Where relevant, in the context of skills, it is recommended to develop training material to endow workers with the right skillset in order to support the uptake and deployment of new innovative products, services, and processes developed in the different projects. This material should be tested and be scalable, and can potentially be up-scaled through the European Social Fund Plus (ESF+). This will help the European labour force to close the skill gaps in the relevant sectors and occupational groups and improve employment and social levels across the EU and associated countries.
In order to achieve the expected outcomes, for particular topics international cooperation is not mandatory but advised with some regions or countries, to get internationally connected and add additional specific expertise and value to the activities.
To achieve wider effects activities beyond R&I investments will be needed. Three co-programmed partnerships will enhance dissemination, community building and foster spillover effects: Made in Europe for the manufacturing industries; and Processes4Planet and Clean Steel for the energy-intensive industries. Wider activities include the further development of skills and competencies (also via the European Institute of Innovation and Technology, in particular EIT Manufacturing, EIT Digital and EIT Climate-KIC); and the use of financial products under the InvestEU Fund for further commercialisation of R&I outcomes. For the energy-intensive industries in particular, links with the Innovation Fund are important.
For advanced manufacturing in general, synergies are necessary between the Made in Europe Partnership and the Digital Europe Programme, primarily Industrial Data Spaces, Cybersecurity Centres and European Digital Innovation Hubs.
Related to the construction activities, Cluster 5 addresses the energy performance of buildings, under the destination ‘Efficient, sustainable and inclusive energy use’, as well as the Built4People co-programmed partnership for a ‘people-centric sustainable built environment’.

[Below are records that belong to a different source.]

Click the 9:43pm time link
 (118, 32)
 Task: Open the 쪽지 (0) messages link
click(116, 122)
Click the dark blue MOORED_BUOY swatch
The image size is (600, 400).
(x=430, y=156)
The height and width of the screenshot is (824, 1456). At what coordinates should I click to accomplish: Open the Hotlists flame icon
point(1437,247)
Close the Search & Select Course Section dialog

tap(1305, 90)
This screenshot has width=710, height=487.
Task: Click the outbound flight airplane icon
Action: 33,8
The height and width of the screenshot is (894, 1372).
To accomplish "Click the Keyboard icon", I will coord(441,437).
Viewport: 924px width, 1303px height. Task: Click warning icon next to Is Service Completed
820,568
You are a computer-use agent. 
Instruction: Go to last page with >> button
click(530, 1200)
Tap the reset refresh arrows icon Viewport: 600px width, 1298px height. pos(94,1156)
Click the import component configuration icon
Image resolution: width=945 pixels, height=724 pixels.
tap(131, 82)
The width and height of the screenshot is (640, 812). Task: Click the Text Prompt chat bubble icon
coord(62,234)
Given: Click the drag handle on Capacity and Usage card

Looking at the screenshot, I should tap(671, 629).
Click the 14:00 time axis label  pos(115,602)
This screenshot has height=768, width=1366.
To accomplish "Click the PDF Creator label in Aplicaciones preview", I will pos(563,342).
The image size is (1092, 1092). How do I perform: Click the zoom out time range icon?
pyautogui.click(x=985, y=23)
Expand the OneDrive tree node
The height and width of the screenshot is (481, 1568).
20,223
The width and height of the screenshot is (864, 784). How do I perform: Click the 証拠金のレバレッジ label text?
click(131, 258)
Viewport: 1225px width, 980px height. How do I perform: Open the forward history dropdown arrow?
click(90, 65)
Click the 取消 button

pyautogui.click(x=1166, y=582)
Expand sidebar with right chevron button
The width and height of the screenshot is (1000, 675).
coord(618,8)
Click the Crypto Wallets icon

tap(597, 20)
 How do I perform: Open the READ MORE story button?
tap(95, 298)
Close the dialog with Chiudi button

For the energy-intensive industries, there are synergies for energy efficiency and the management of thermal energy in industry in Cluster 5, under ‘Industries in energy transition’; and with the Clean Hydrogen partnership.
As some necessary activities of the energy-intensive industries, such as first-of-a-kind plants, involve deployment beyond TRL 7, synergies with other EU programmes are essential in this context, in particular with the Innovation Fund, with the Life Plus Programme, and with the activities of the EIB. International cooperation in process industries will be strengthened through Mission Innovation 2.0 ‘Net zero Industries’.
Innovation Actions — Legal entities established in China are not eligible to participate in Innovation Actions in any capacity. Please refer to the Annex B of the General Annexes of this Work Programme for further details.